According to him, some of the suggestions in the report included scrapping the winner-takes-all system as currently being practised in Ghana’s democratic dispensation.
Rev. Dr Opuni-Frimpong opined that the political violence witnessed in the country every election year was being fanned by the winner-takes-all concept provided for under the Constitution.
“As a result, when you lose an election in Ghana, it is very humiliating. Losing elections means that you have lost everything, and that is why people fight hard for power,” he said in an interview with Daily Graphic.
He added that under the Constitution, the power to appoint was also vested in the President.

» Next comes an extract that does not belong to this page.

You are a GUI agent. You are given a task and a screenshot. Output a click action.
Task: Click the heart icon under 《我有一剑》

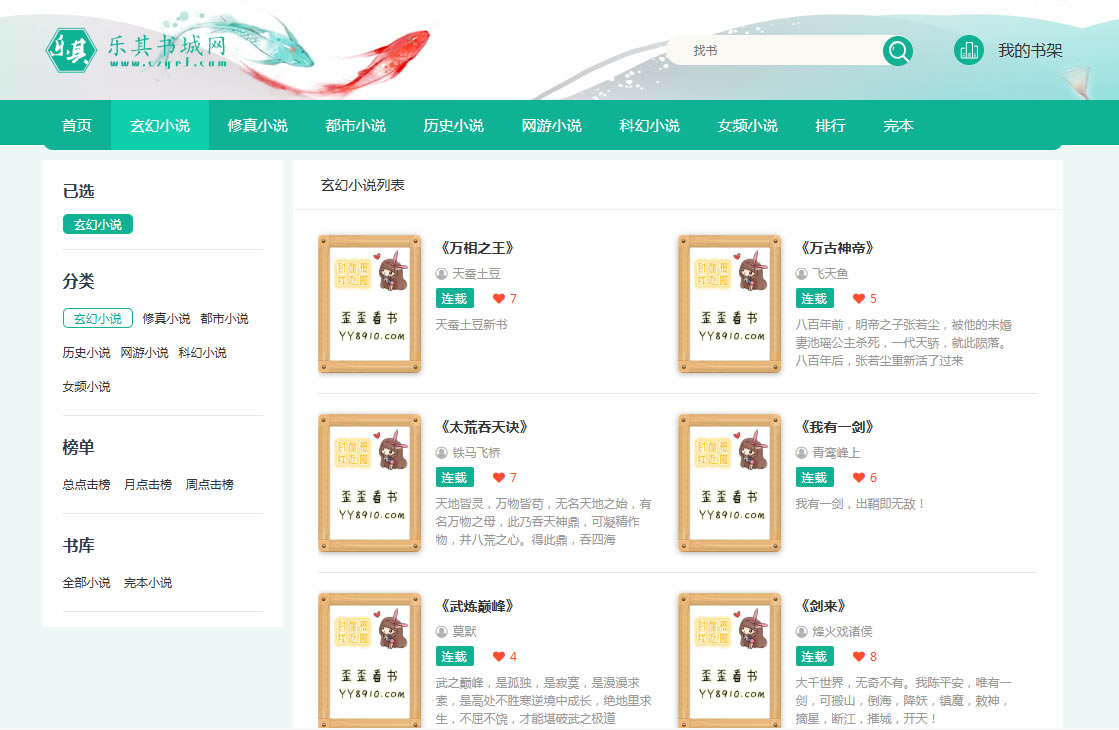click(x=859, y=478)
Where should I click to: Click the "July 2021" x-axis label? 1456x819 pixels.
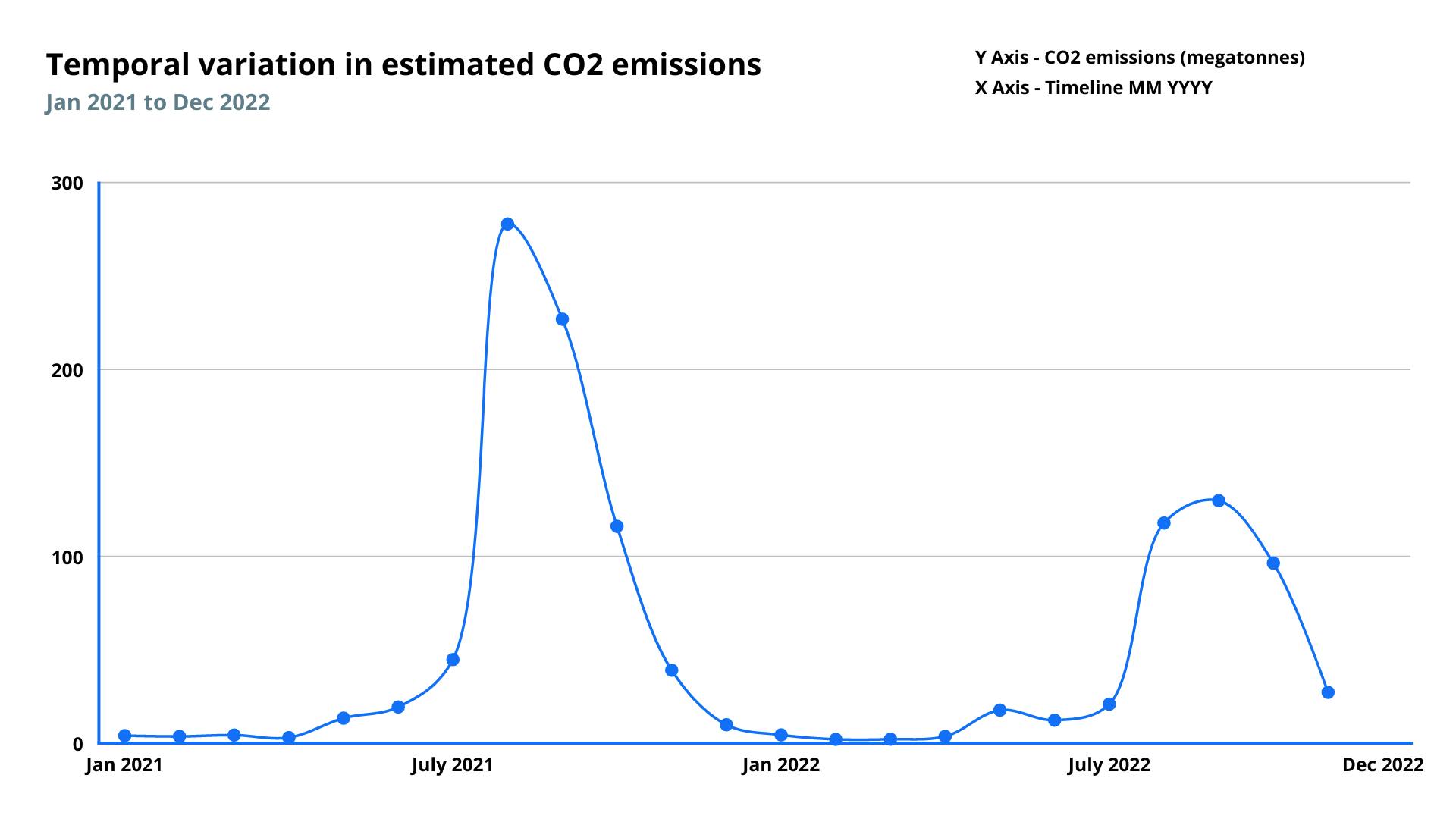[452, 765]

“The person who can take us out of this situation of political violence and hooliganism is a sitting President who will say that ‘even though this winner-takes-all practice favours me constitutionally, I will review this aspect of the Constitution’,” he added.
“For now, it works well for him [Akufo-Addo], but we must be legacy-minded. It is not like ‘something works for me and so long as it works for me, praise God’,” he said.
“We must always think about the future,” he advised.
By Daily Graphic
President John Evans Atta Mills, on January 11, 2010, acting in accordance with Article 278 (1) of the Constitution, which confers on the President powers to appoint a Commission of Enquiry into matters of public interest, inaugurated the CRC to review the 1992 Constitution with the Constitution Review Commission of Enquiry Instrument 2010 (C.I. 64).
The CRC was tasked to collate the views of Ghanaians on which provisions of the 1992 Constitution required amendment.
Work of the CRC
In executing its mandate, the CRC travelled all over the country to hold consultative fora with Ghanaians of all walks of life. It also received numerous memoranda on what provisions of the Constitution needed to be amended and even on how the CRC should conduct its affairs.
In addition, it also engaged the services of experts to review the Constitution and make recommendations for reforms.
Presentation of report
The CRC worked for two years, and after analysing all the submissions, as well as receiving expert opinions from both local and international consultants, it completed and presented its report to the Government on December 20, 2011.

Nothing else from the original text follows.